### RECORDED DATA:
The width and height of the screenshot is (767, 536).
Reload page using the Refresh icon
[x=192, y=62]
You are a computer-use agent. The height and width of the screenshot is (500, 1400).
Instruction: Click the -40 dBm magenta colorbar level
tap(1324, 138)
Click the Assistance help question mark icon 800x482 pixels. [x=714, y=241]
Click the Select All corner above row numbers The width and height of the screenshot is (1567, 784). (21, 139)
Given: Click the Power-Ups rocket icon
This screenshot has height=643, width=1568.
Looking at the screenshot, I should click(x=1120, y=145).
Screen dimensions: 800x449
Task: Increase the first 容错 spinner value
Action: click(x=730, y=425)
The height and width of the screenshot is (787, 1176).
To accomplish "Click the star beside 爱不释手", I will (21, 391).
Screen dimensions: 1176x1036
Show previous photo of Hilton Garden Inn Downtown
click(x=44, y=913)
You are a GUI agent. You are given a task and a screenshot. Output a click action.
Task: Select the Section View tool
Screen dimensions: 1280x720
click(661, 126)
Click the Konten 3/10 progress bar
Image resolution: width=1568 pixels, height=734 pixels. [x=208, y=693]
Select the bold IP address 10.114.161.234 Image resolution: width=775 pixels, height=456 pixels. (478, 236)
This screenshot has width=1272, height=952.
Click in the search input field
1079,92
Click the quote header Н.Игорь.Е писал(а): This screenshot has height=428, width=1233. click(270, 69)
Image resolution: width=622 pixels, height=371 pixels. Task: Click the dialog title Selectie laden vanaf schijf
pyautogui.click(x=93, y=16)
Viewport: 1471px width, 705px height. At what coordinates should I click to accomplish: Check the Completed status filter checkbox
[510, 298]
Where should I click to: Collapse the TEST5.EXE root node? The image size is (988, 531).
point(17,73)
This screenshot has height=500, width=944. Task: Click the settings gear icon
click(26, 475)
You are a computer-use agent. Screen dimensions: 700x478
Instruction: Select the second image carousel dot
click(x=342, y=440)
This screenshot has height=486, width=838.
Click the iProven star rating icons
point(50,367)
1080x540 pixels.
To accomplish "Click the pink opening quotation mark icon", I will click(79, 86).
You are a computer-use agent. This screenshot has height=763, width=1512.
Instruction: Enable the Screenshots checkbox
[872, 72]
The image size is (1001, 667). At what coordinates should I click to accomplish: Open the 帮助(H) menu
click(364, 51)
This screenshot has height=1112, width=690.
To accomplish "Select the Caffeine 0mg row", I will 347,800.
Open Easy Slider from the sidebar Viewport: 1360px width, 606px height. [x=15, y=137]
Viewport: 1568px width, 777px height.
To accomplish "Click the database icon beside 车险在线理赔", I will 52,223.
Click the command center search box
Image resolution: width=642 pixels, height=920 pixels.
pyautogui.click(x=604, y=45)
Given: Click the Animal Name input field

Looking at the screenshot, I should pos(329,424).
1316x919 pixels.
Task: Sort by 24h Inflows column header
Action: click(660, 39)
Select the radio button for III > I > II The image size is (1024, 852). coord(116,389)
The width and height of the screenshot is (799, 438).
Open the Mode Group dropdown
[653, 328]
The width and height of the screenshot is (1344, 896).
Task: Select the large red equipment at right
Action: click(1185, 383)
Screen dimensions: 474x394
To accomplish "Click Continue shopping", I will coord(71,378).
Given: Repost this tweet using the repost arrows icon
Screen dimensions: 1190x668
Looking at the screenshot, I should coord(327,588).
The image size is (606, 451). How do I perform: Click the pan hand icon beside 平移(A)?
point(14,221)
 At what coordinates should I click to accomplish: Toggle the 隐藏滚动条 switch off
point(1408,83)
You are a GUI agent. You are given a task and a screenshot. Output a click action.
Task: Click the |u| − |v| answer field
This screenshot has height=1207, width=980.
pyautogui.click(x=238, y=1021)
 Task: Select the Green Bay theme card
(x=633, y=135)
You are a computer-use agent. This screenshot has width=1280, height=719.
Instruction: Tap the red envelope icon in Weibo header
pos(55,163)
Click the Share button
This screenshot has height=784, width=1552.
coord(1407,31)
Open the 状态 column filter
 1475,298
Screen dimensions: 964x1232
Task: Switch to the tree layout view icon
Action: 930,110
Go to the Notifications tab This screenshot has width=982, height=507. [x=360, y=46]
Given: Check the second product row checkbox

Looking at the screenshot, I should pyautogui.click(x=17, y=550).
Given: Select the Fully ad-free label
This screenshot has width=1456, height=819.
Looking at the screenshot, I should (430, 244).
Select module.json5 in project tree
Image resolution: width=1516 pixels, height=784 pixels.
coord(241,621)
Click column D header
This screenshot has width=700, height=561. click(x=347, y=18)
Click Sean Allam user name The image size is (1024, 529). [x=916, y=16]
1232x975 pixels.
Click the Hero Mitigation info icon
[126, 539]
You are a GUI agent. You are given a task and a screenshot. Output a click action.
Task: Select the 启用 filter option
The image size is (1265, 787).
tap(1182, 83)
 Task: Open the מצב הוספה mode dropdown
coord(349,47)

### GOAL OF THE EXERCISE:
Write the material out again in full, leaving no line out.

### FINISHED EXERCISE:
The width and height of the screenshot is (767, 536).
Reload page using the Refresh icon
[x=192, y=62]
You are a computer-use agent. The height and width of the screenshot is (500, 1400).
Instruction: Click the -40 dBm magenta colorbar level
tap(1324, 138)
Click the Assistance help question mark icon 800x482 pixels. [x=714, y=241]
Click the Select All corner above row numbers The width and height of the screenshot is (1567, 784). (21, 139)
Given: Click the Power-Ups rocket icon
This screenshot has height=643, width=1568.
Looking at the screenshot, I should click(x=1120, y=145).
Screen dimensions: 800x449
Task: Increase the first 容错 spinner value
Action: click(x=730, y=425)
The height and width of the screenshot is (787, 1176).
To accomplish "Click the star beside 爱不释手", I will (21, 391).
Screen dimensions: 1176x1036
Show previous photo of Hilton Garden Inn Downtown
click(x=44, y=913)
You are a GUI agent. You are given a task and a screenshot. Output a click action.
Task: Select the Section View tool
Screen dimensions: 1280x720
click(661, 126)
Click the Konten 3/10 progress bar
Image resolution: width=1568 pixels, height=734 pixels. [x=208, y=693]
Select the bold IP address 10.114.161.234 Image resolution: width=775 pixels, height=456 pixels. (478, 236)
This screenshot has width=1272, height=952.
Click in the search input field
1079,92
Click the quote header Н.Игорь.Е писал(а): This screenshot has height=428, width=1233. click(270, 69)
Image resolution: width=622 pixels, height=371 pixels. Task: Click the dialog title Selectie laden vanaf schijf
pyautogui.click(x=93, y=16)
Viewport: 1471px width, 705px height. At what coordinates should I click to accomplish: Check the Completed status filter checkbox
[510, 298]
Where should I click to: Collapse the TEST5.EXE root node? The image size is (988, 531).
point(17,73)
This screenshot has height=500, width=944. Task: Click the settings gear icon
click(26, 475)
You are a computer-use agent. Screen dimensions: 700x478
Instruction: Select the second image carousel dot
click(x=342, y=440)
This screenshot has height=486, width=838.
Click the iProven star rating icons
point(50,367)
1080x540 pixels.
To accomplish "Click the pink opening quotation mark icon", I will click(79, 86).
You are a computer-use agent. This screenshot has height=763, width=1512.
Instruction: Enable the Screenshots checkbox
[872, 72]
The image size is (1001, 667). At what coordinates should I click to accomplish: Open the 帮助(H) menu
click(364, 51)
This screenshot has height=1112, width=690.
To accomplish "Select the Caffeine 0mg row", I will 347,800.
Open Easy Slider from the sidebar Viewport: 1360px width, 606px height. [x=15, y=137]
Viewport: 1568px width, 777px height.
To accomplish "Click the database icon beside 车险在线理赔", I will 52,223.
Click the command center search box
Image resolution: width=642 pixels, height=920 pixels.
pyautogui.click(x=604, y=45)
Given: Click the Animal Name input field

Looking at the screenshot, I should pos(329,424).
1316x919 pixels.
Task: Sort by 24h Inflows column header
Action: click(660, 39)
Select the radio button for III > I > II The image size is (1024, 852). coord(116,389)
The width and height of the screenshot is (799, 438).
Open the Mode Group dropdown
[653, 328]
The width and height of the screenshot is (1344, 896).
Task: Select the large red equipment at right
Action: click(1185, 383)
Screen dimensions: 474x394
To accomplish "Click Continue shopping", I will coord(71,378).
Given: Repost this tweet using the repost arrows icon
Screen dimensions: 1190x668
Looking at the screenshot, I should coord(327,588).
The image size is (606, 451). How do I perform: Click the pan hand icon beside 平移(A)?
point(14,221)
 At what coordinates should I click to accomplish: Toggle the 隐藏滚动条 switch off
point(1408,83)
You are a GUI agent. You are given a task and a screenshot. Output a click action.
Task: Click the |u| − |v| answer field
This screenshot has height=1207, width=980.
pyautogui.click(x=238, y=1021)
 Task: Select the Green Bay theme card
(x=633, y=135)
You are a computer-use agent. This screenshot has width=1280, height=719.
Instruction: Tap the red envelope icon in Weibo header
pos(55,163)
Click the Share button
This screenshot has height=784, width=1552.
coord(1407,31)
Open the 状态 column filter
 1475,298
Screen dimensions: 964x1232
Task: Switch to the tree layout view icon
Action: 930,110
Go to the Notifications tab This screenshot has width=982, height=507. [x=360, y=46]
Given: Check the second product row checkbox

Looking at the screenshot, I should pyautogui.click(x=17, y=550).
Given: Select the Fully ad-free label
This screenshot has width=1456, height=819.
Looking at the screenshot, I should (430, 244).
Select module.json5 in project tree
Image resolution: width=1516 pixels, height=784 pixels.
coord(241,621)
Click column D header
This screenshot has width=700, height=561. click(x=347, y=18)
Click Sean Allam user name The image size is (1024, 529). [x=916, y=16]
1232x975 pixels.
Click the Hero Mitigation info icon
[126, 539]
You are a GUI agent. You are given a task and a screenshot. Output a click action.
Task: Select the 启用 filter option
The image size is (1265, 787).
tap(1182, 83)
 Task: Open the מצב הוספה mode dropdown
coord(349,47)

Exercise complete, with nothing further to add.